+++ READING TEXT

Credit: SIP / Jean-Christophe Verhaegen

The author welcomes the measures announced during the Luxembourg national tripartite agreement (“Solidaritéitspak 2.0”) signed on Wednesday 28 September 2022, the second such fiscal support after the March 2022 tripartite agreement, with the main aim to counter the impact of exceptional rise in energy prices and inflation on Luxembourg households and the economy that followed shortly after the invasion of Ukraine by Russian forces in February 2022.

Tripartite agreement / Solidaritéitspak 2.0

The tripartite agreement brings together the Luxembourg Government, Employers' Association (Union des Entreprises Luxembourgeoises - UEL) and the LCGB, OGBL and CGFP trade unions, a cooperative alignment between the government, business lobby and trade unions to discuss and agree on collective measures. Whilst such negotiations may not always go smoothly, long-term industrial stability in Luxembourg could be attributed in part to this process and the recognised form of tripartite negotiations, as the various players come together to reach an agreement beforehand – this is not the case in various other countries.

++++++
+++ SUPPLIED DATA

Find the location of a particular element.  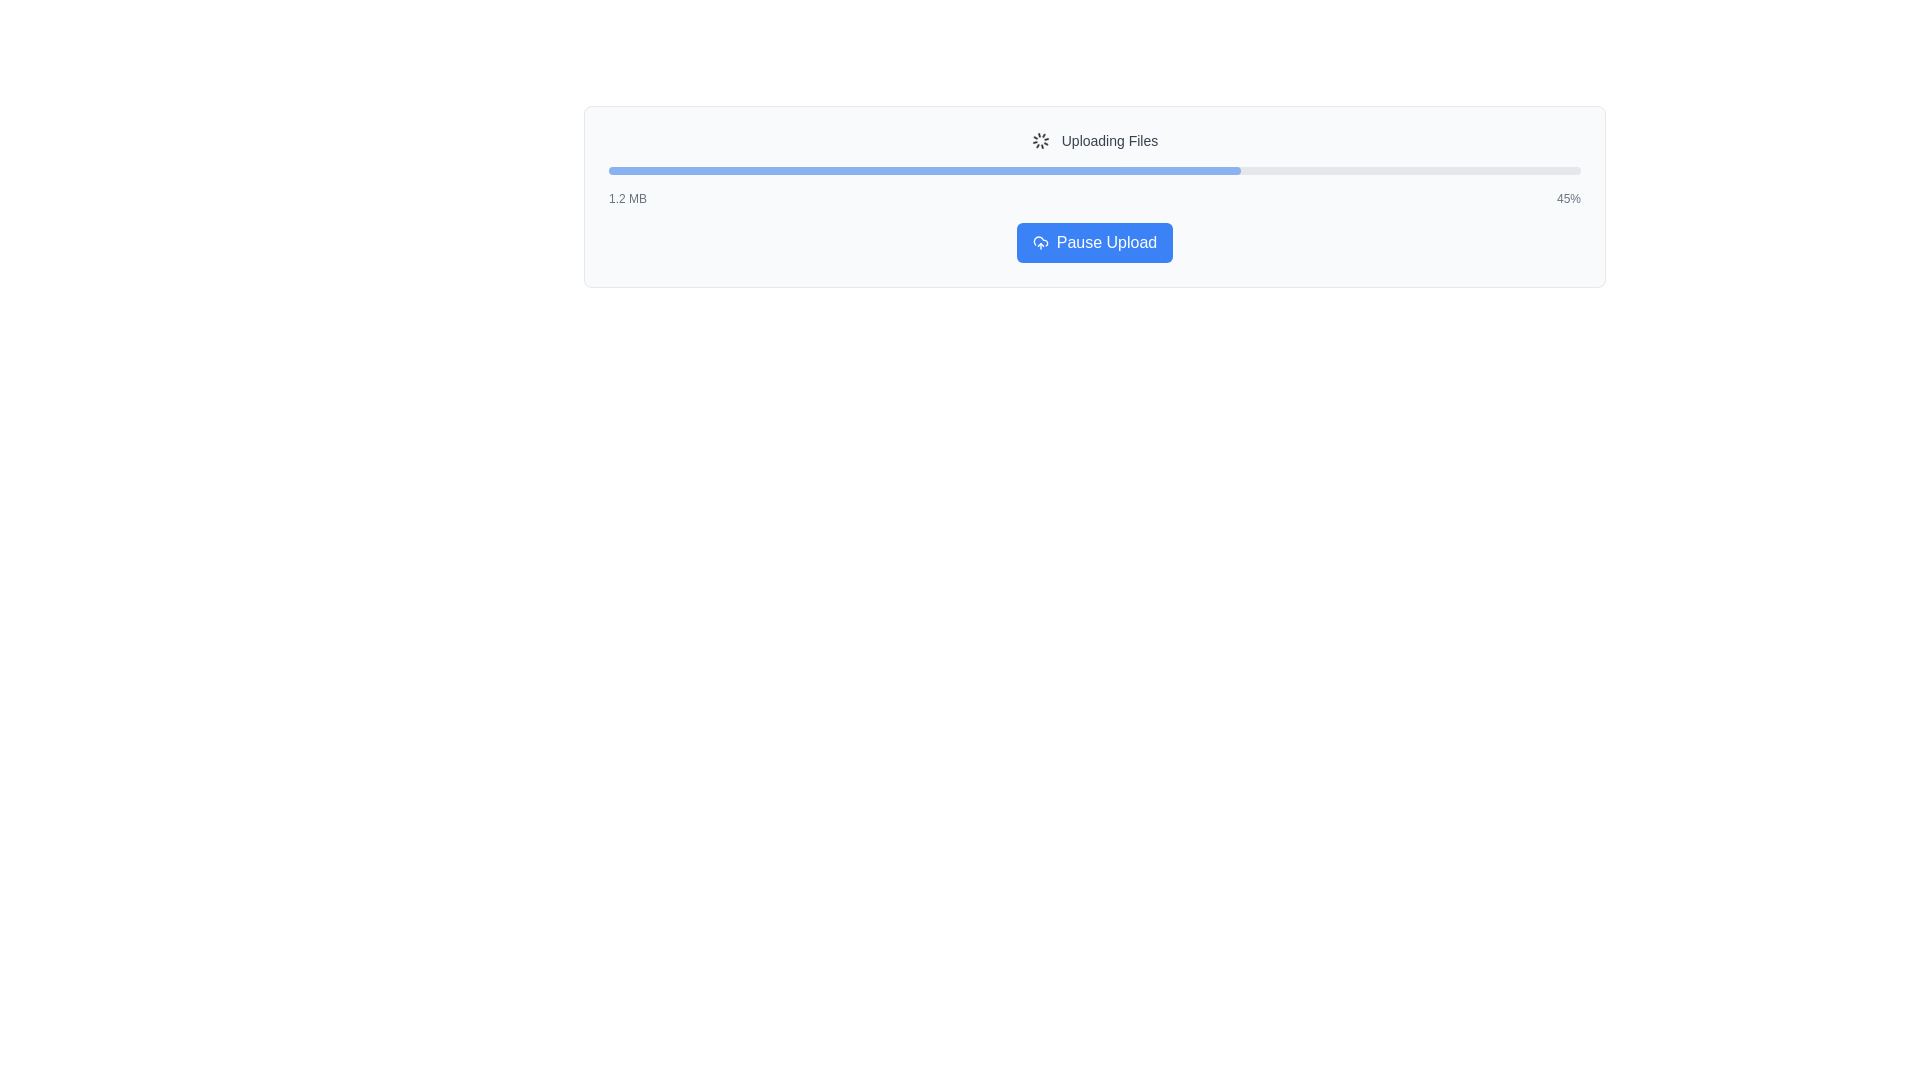

the 'Uploading Files' status indicator text is located at coordinates (1093, 140).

++++++

REQUESTS:
1. Answer these questions from the passage on the Luxembourg tripartite agreement:
(a) On what date was the "Solidaritéitspak 2.0" signed?
(b) Which trade unions take part in the tripartite agreement?
(c) In what month and year did Russian forces invade Ukraine?
2. Summarize the passage on the Luxembourg tripartite agreement in two sentences.
3. Extend the passage on the Luxembourg tripartite agreement, picking up after its final sentence.
The material plays no part in what follows.

ANSWERS GIVEN:
1.
(a) Wednesday 28 September 2022.
(b) The LCGB, OGBL and CGFP.
(c) February 2022.

2. Signed on 28 September 2022, the "Solidaritéitspak 2.0" was Luxembourg's second tripartite package of fiscal support, aimed mainly at countering the effects on households and the economy of the exceptional rise in energy prices and inflation that followed Russia's invasion of Ukraine. The tripartite process brings together the government, the employers' association UEL and the LCGB, OGBL and CGFP trade unions to agree on collective measures, and long-term industrial stability in Luxembourg could be attributed in part to it.

3.
Inflation versus growth

On Monday 26 September 2022, European Central Bank (ECB) President, Christine Lagarde, during a parliamentary hearing in Brussels, said: "It is essential that fiscal support used to shield those households from the impact of higher prices is temporary and targeted", echoing the need for fiscal measures adopted or planned in several European Union (EU) Member States to help vulnerable households. A week earlier, President Lagarde also mentioned that price stability is a top priority for ECB, backed up by action, an interest rate hike of 0.75%, a clear sign that for the ECB the primary goal is to contain inflation. The ECB has clarified its intention to make another "significant rate hike" in October and a potentially smaller one in December 2022.

These interest rate hikes are in response to double-digit inflation reported in the EU in August (10.1%), the highest recorded since European statistics agency Eurostat's data became available in January 2001.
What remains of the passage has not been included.